### Pointing rows for screenshots and pages
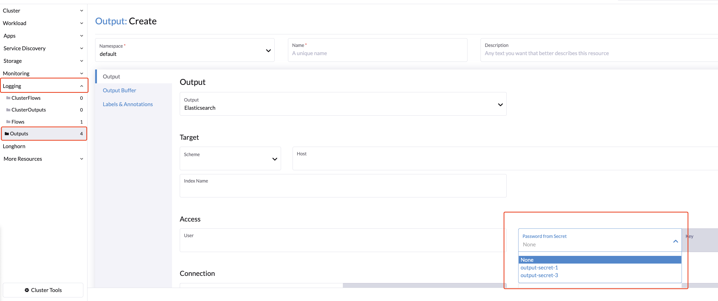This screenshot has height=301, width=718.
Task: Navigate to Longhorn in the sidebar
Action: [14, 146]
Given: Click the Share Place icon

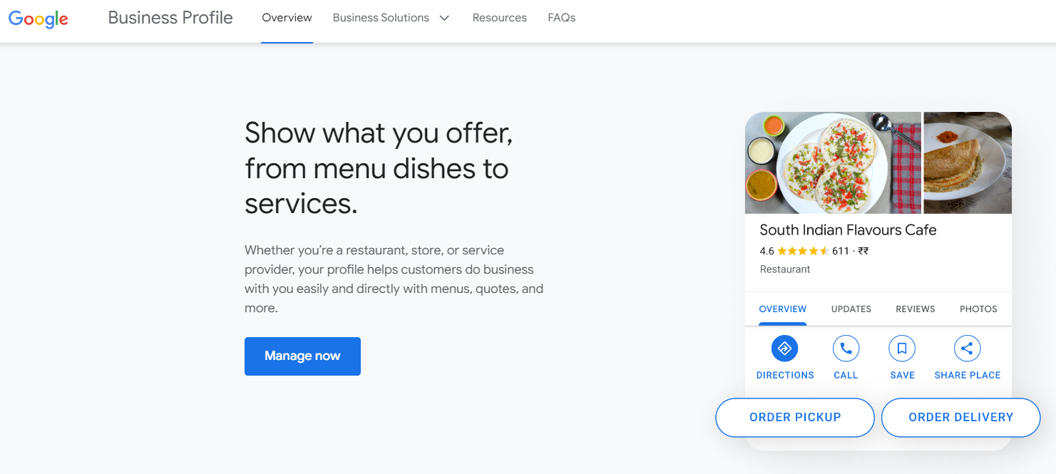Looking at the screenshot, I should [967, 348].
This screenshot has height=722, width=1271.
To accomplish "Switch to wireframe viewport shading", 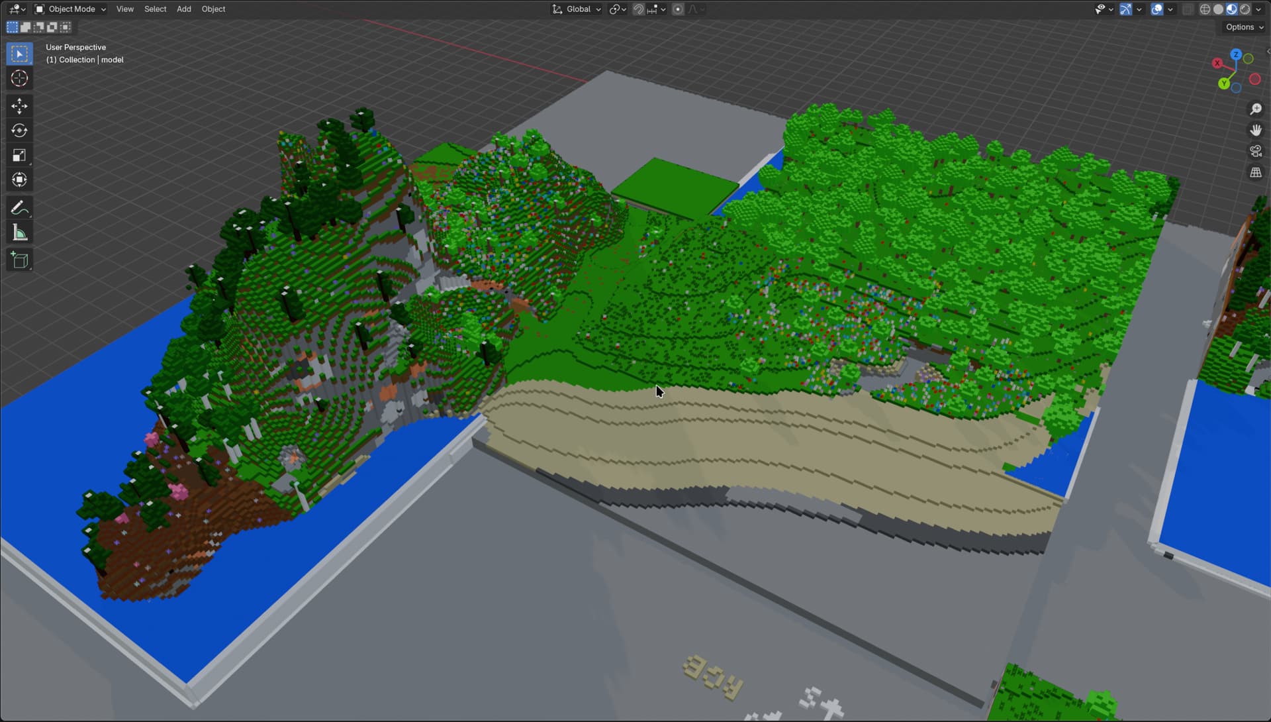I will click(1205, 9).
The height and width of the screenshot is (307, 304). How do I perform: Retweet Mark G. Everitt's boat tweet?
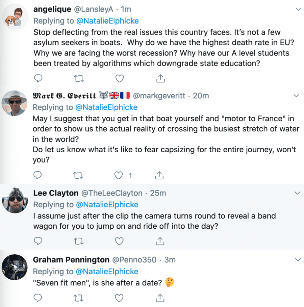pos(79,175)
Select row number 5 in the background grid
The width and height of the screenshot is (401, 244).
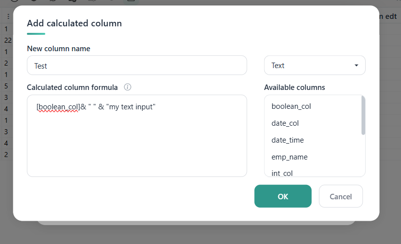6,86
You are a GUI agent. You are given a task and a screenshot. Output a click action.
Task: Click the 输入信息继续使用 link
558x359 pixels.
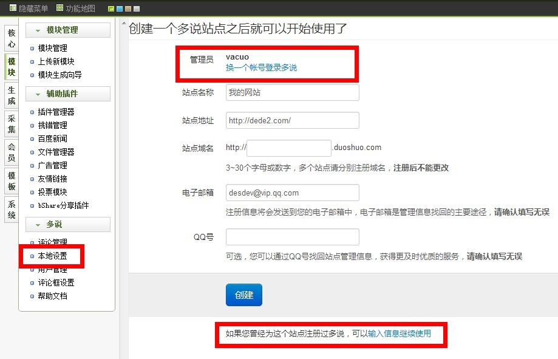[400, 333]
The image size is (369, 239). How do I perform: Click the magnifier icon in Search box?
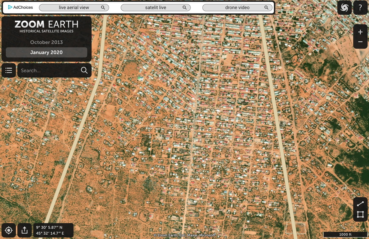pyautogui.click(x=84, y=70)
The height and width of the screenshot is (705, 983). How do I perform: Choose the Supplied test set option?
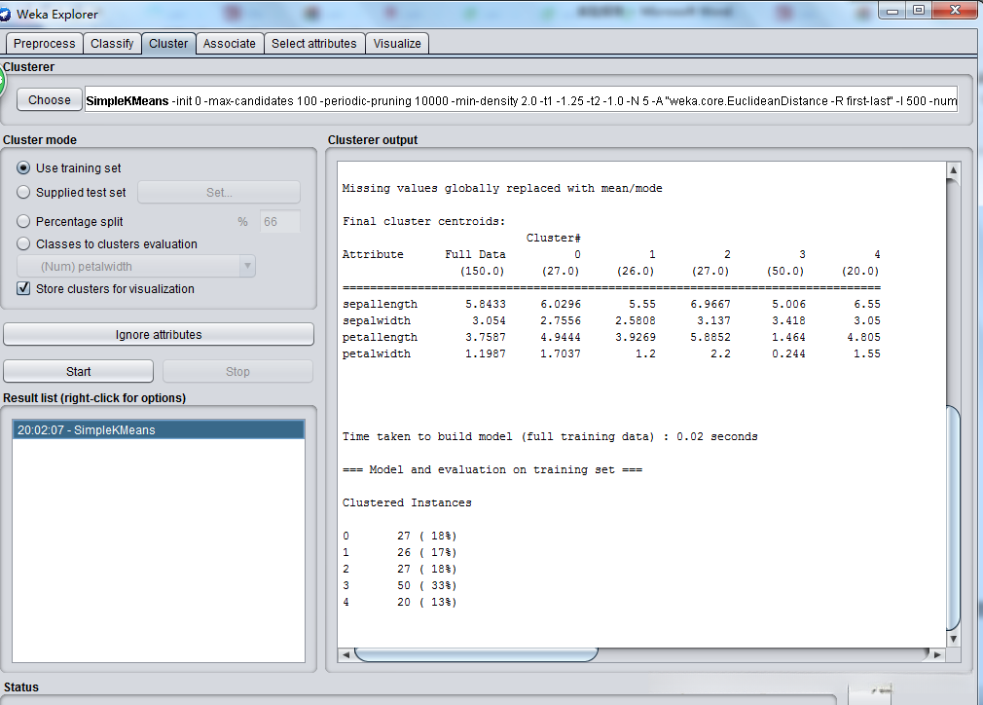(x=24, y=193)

### PROMPT
Please convert everything from the line containing "The height and width of the screenshot is (307, 304)." down to the end of the rows into a JSON list of strings, one string per line, with blank lines left out. Leave the pictures out of the answer.

### COMPLETE RESPONSE
[
  "The height and width of the screenshot is (307, 304). How do I perform: Retweet Mark G. Everitt's boat tweet?",
  "pos(79,175)",
  "Select row number 5 in the background grid",
  "The width and height of the screenshot is (401, 244).",
  "6,86",
  "You are a GUI agent. You are given a task and a screenshot. Output a click action.",
  "Task: Click the 输入信息继续使用 link",
  "558x359 pixels.",
  "[400, 333]",
  "The image size is (369, 239). How do I perform: Click the magnifier icon in Search box?",
  "pyautogui.click(x=84, y=70)",
  "The height and width of the screenshot is (705, 983). How do I perform: Choose the Supplied test set option?",
  "(x=24, y=193)"
]